(Records supplied)
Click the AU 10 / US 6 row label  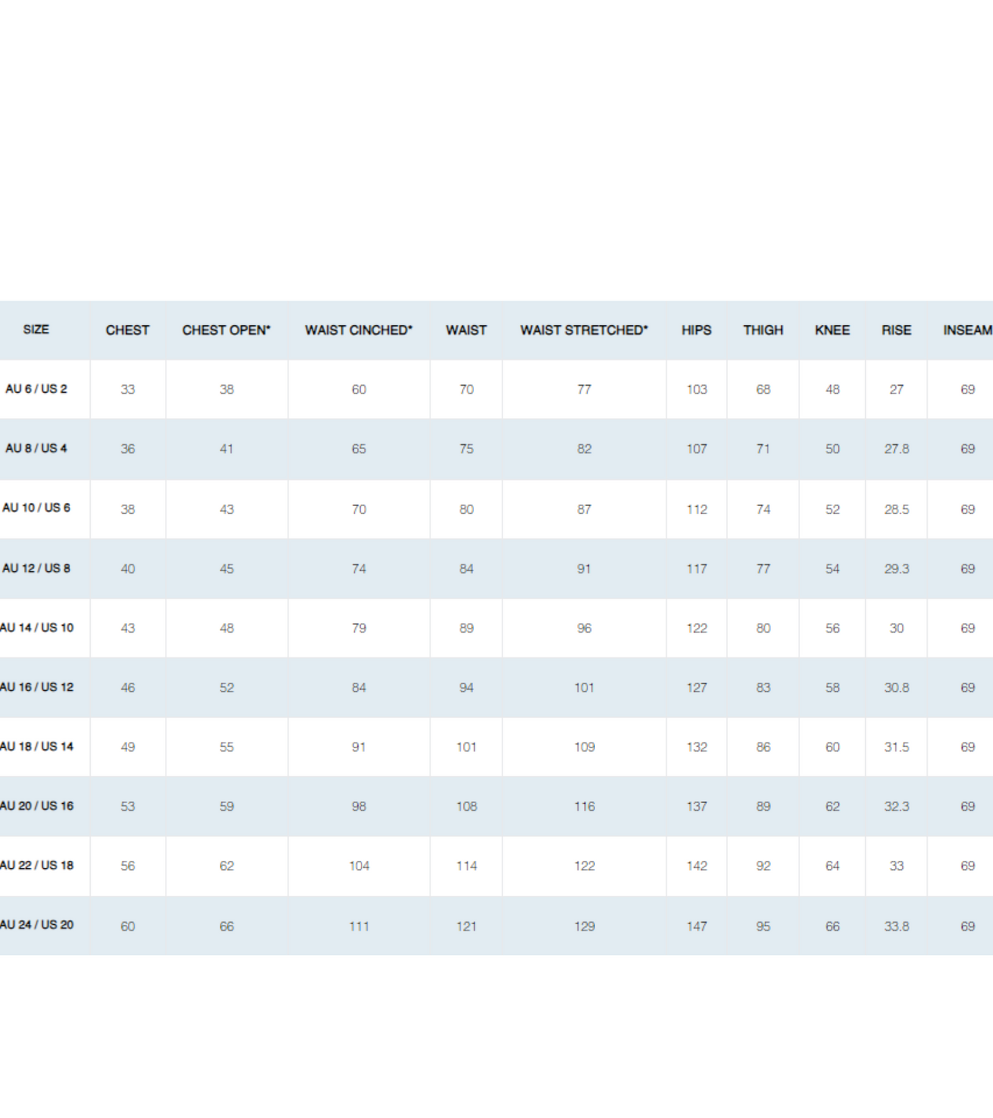[36, 507]
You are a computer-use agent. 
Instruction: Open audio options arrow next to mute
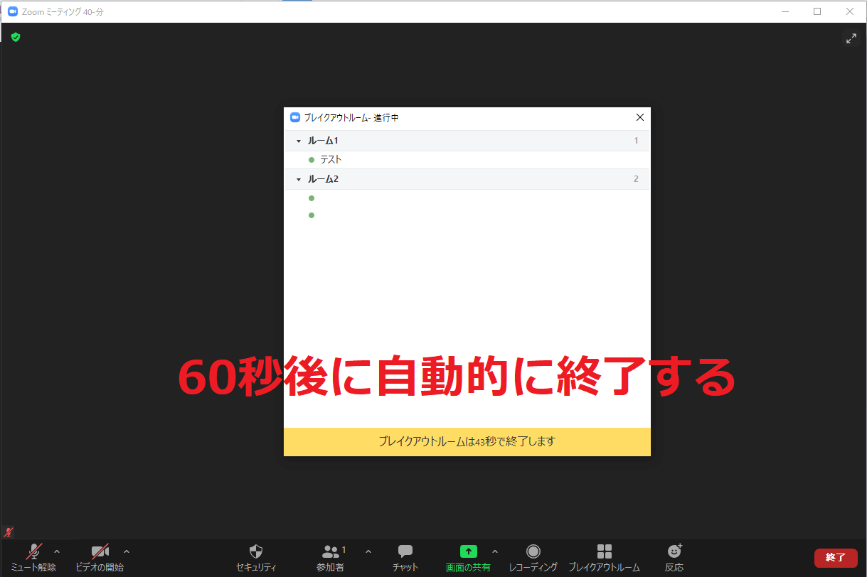(57, 551)
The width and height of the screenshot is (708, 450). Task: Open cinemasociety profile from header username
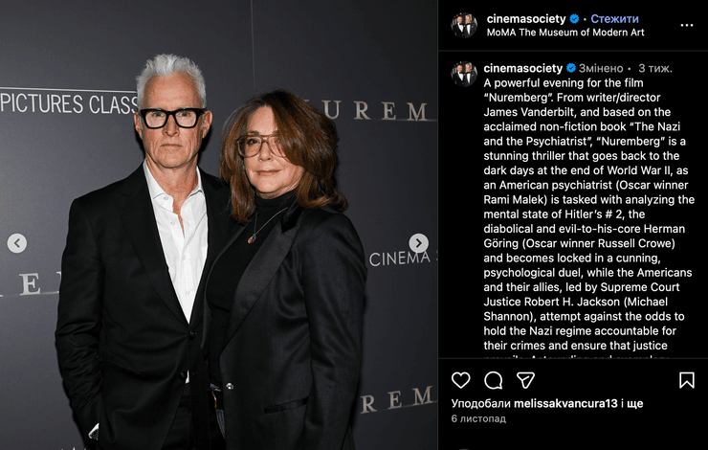tap(526, 19)
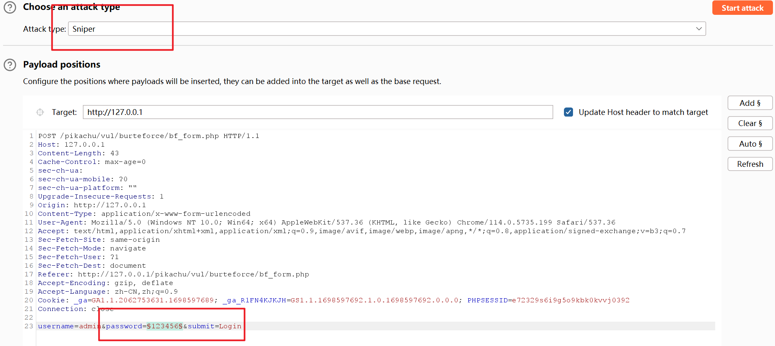
Task: Click the Referer header line
Action: 173,274
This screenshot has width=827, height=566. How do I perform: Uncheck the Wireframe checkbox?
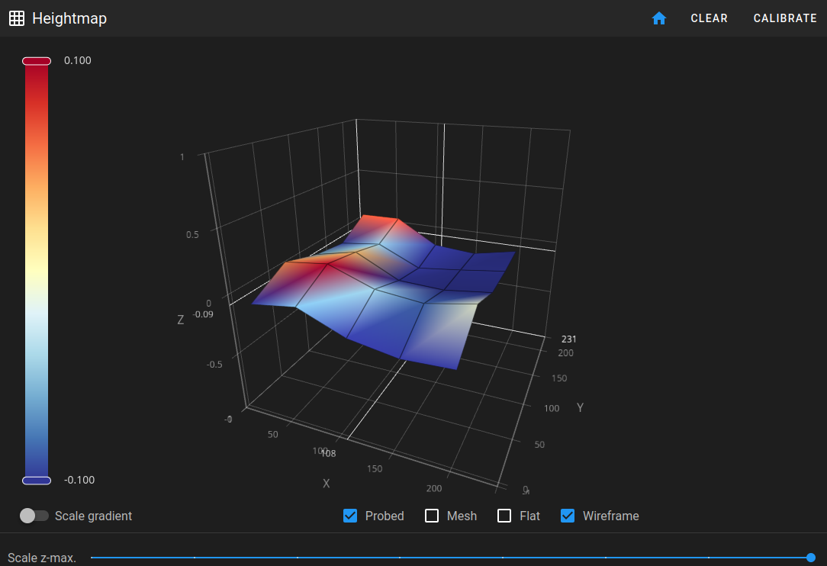pyautogui.click(x=568, y=516)
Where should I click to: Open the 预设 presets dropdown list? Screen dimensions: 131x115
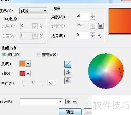point(41,101)
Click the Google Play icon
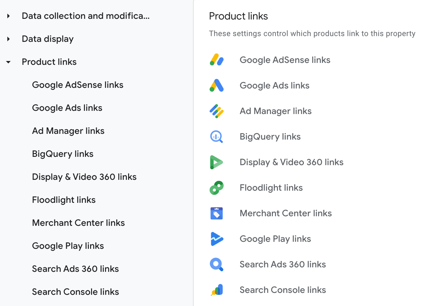Viewport: 423px width, 306px height. (x=217, y=239)
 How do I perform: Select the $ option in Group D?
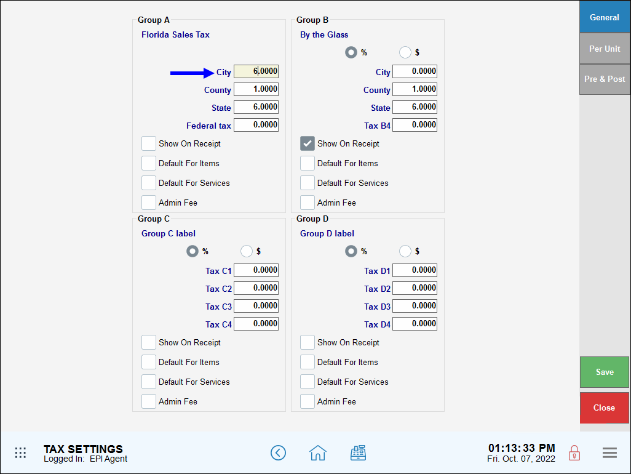405,251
(End Records supplied)
• **Task prompt**
Exactly the lines from the one that contains "Instruction: Open audio" through the last line of the records should be set down, and the pictures should be dropped.

• **Exercise result**
Instruction: Open audio options arrow next to mute
(57, 551)
The width and height of the screenshot is (708, 450). Task: Open cinemasociety profile from header username
tap(526, 19)
Task: Click the Referer header line
Action: 173,274
This screenshot has width=827, height=566. How do I perform: Uncheck the Wireframe checkbox?
pyautogui.click(x=568, y=516)
Where should I click to: Open the 预设 presets dropdown list? Screen dimensions: 131x115
point(41,101)
Click the Google Play icon
Viewport: 423px width, 306px height. (x=217, y=239)
 How do I perform: Select the $ option in Group D?
405,251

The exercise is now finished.